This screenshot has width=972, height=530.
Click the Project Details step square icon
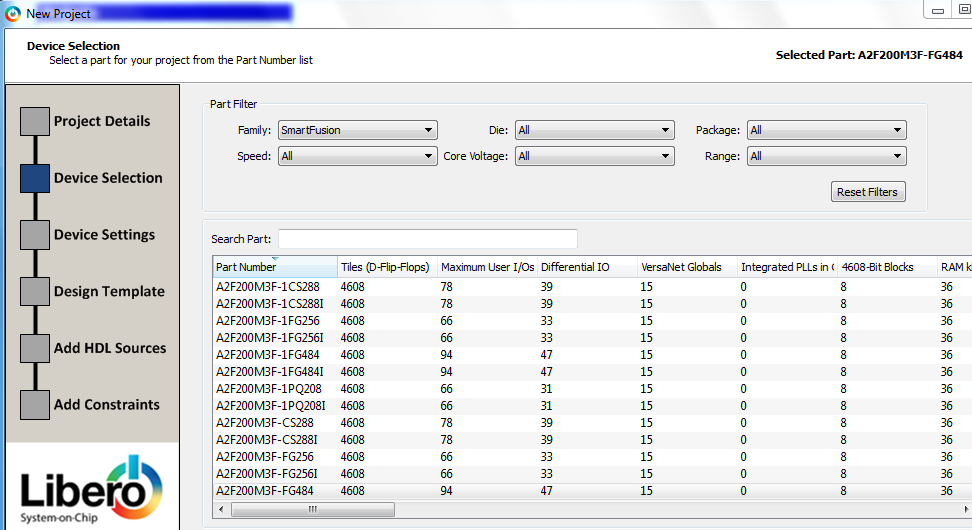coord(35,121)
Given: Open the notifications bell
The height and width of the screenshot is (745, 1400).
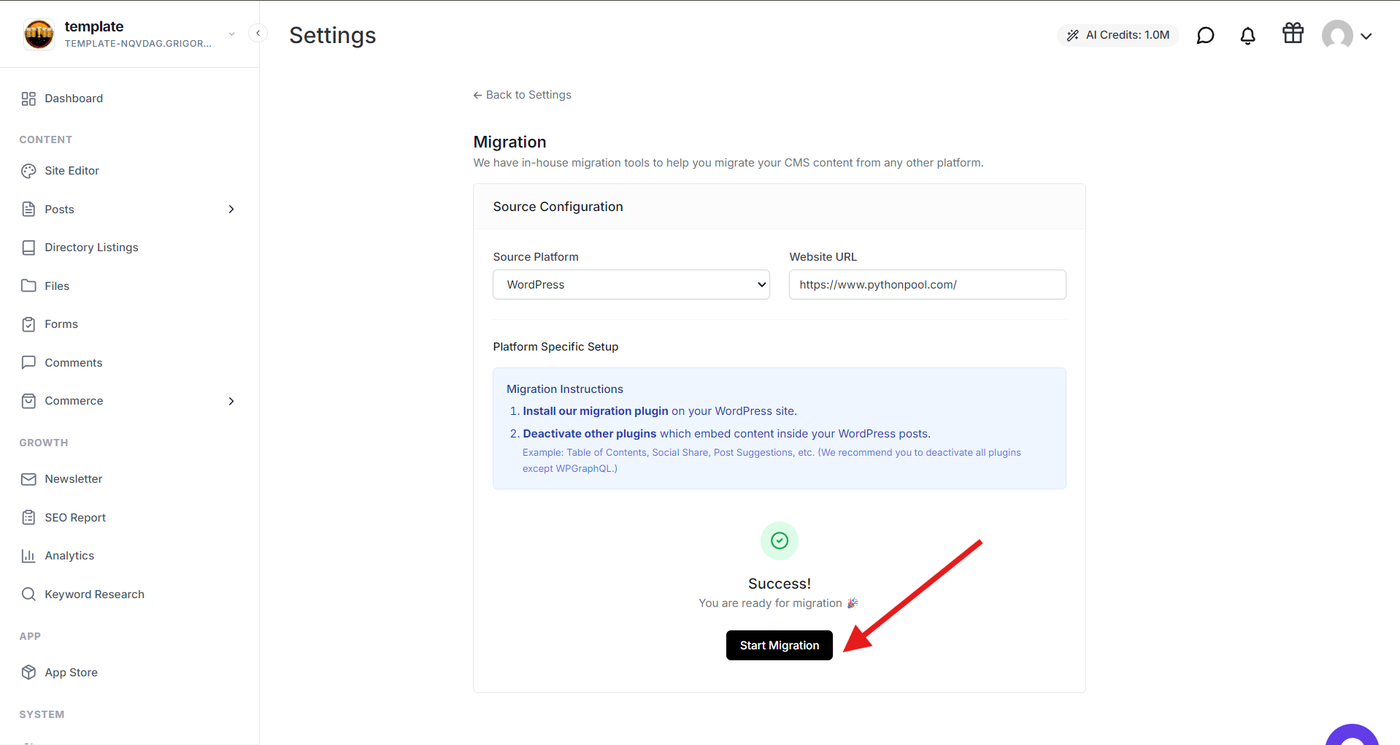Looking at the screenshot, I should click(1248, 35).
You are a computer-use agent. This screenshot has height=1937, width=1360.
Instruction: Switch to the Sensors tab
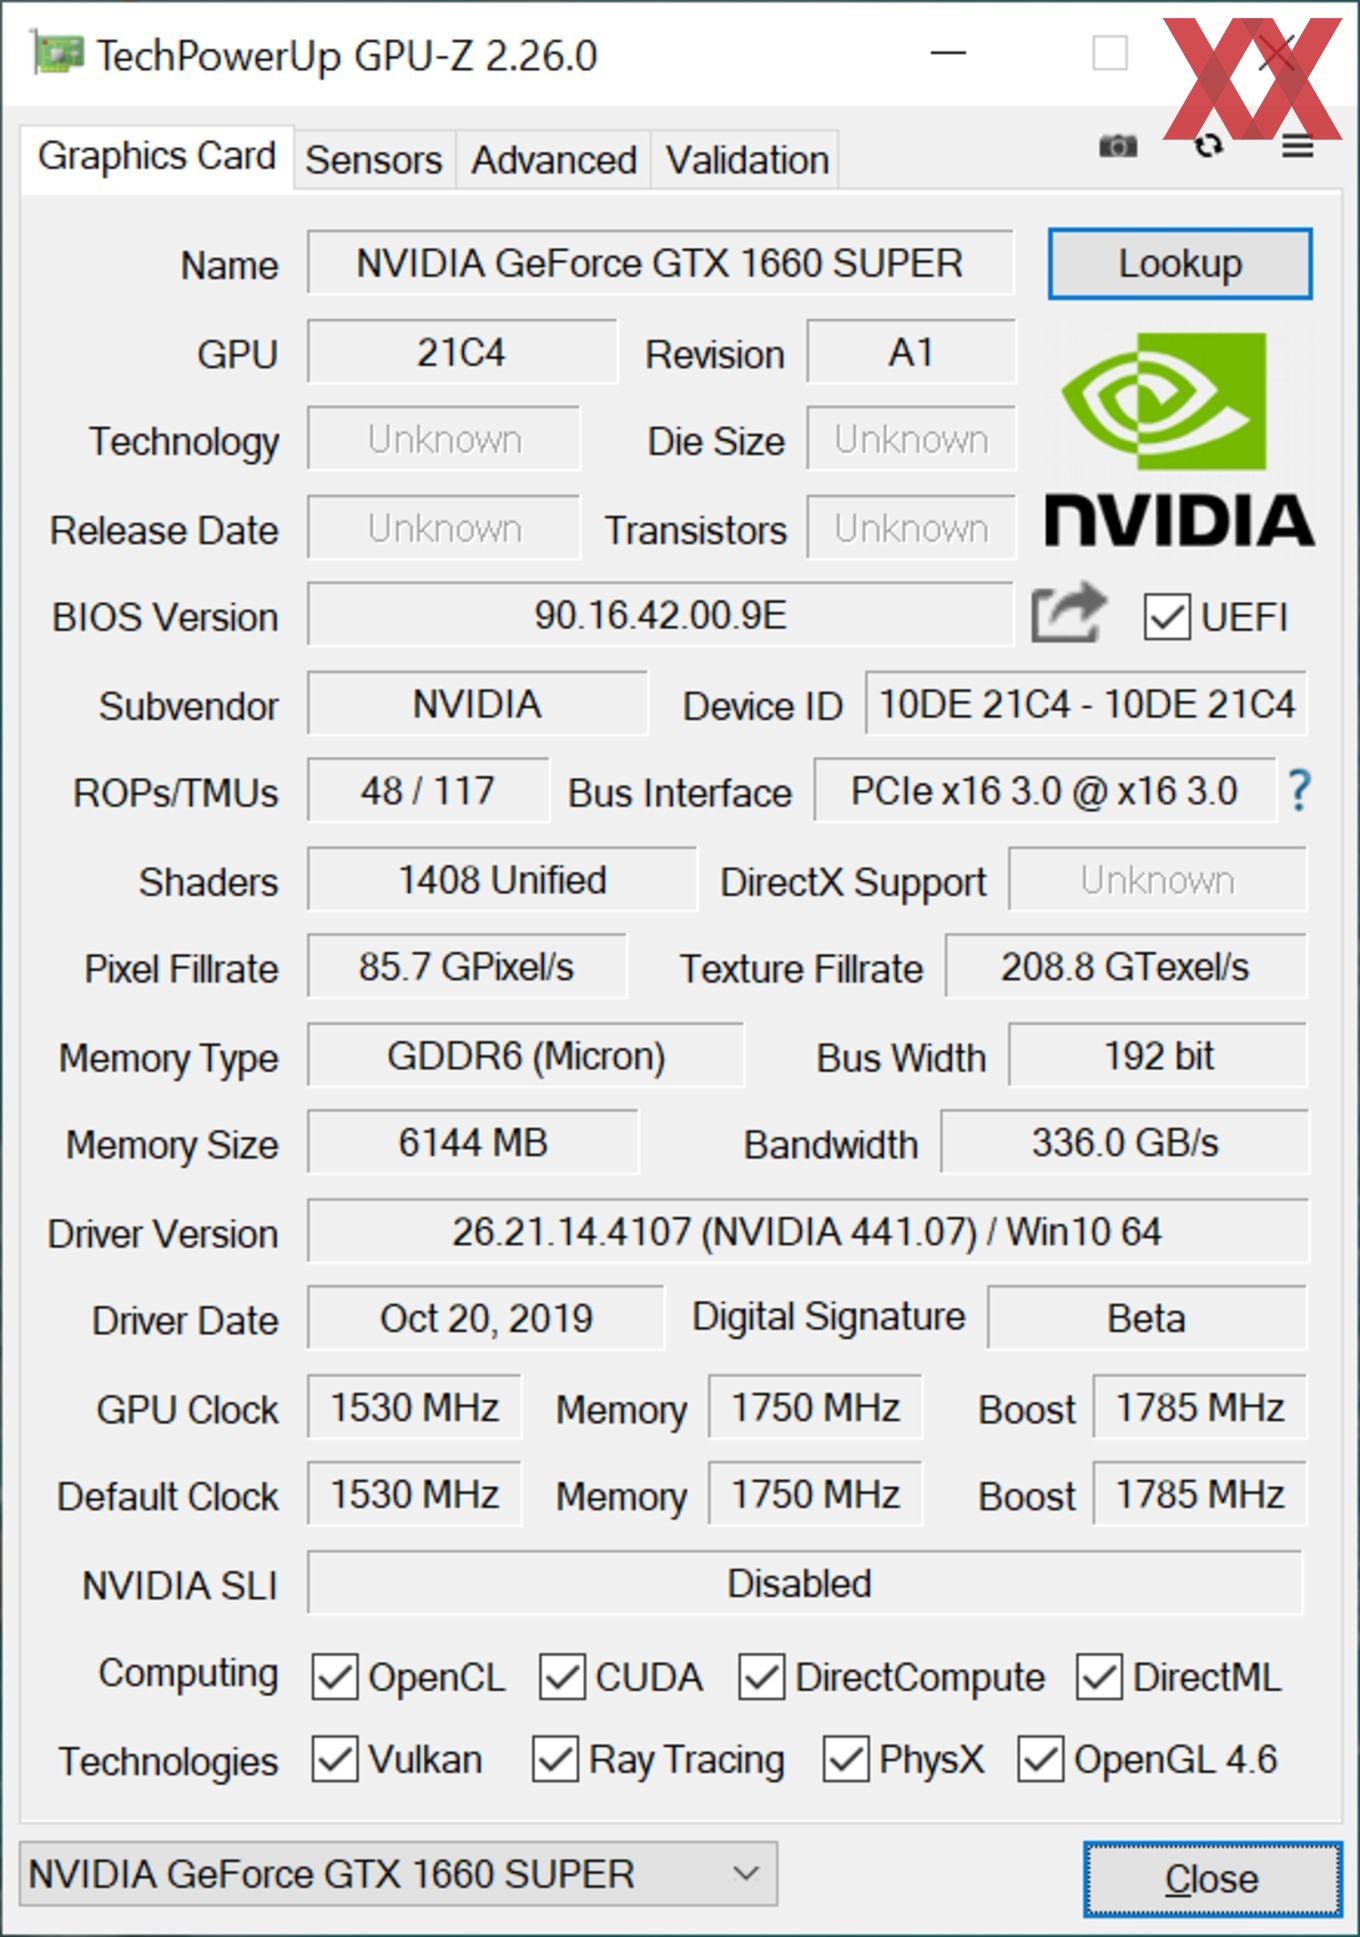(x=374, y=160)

══════════════════════════════

→ SHORT EXERCISE
Retype every one of the items above word for word, leaving the pictures out of your answer.

→ FINAL RESULT
This screenshot has width=972, height=530.
Click the Project Details step square icon
coord(35,121)
Given: Open the notifications bell
The height and width of the screenshot is (745, 1400).
Looking at the screenshot, I should click(1248, 35).
You are a computer-use agent. This screenshot has height=1937, width=1360.
Instruction: Switch to the Sensors tab
(x=374, y=160)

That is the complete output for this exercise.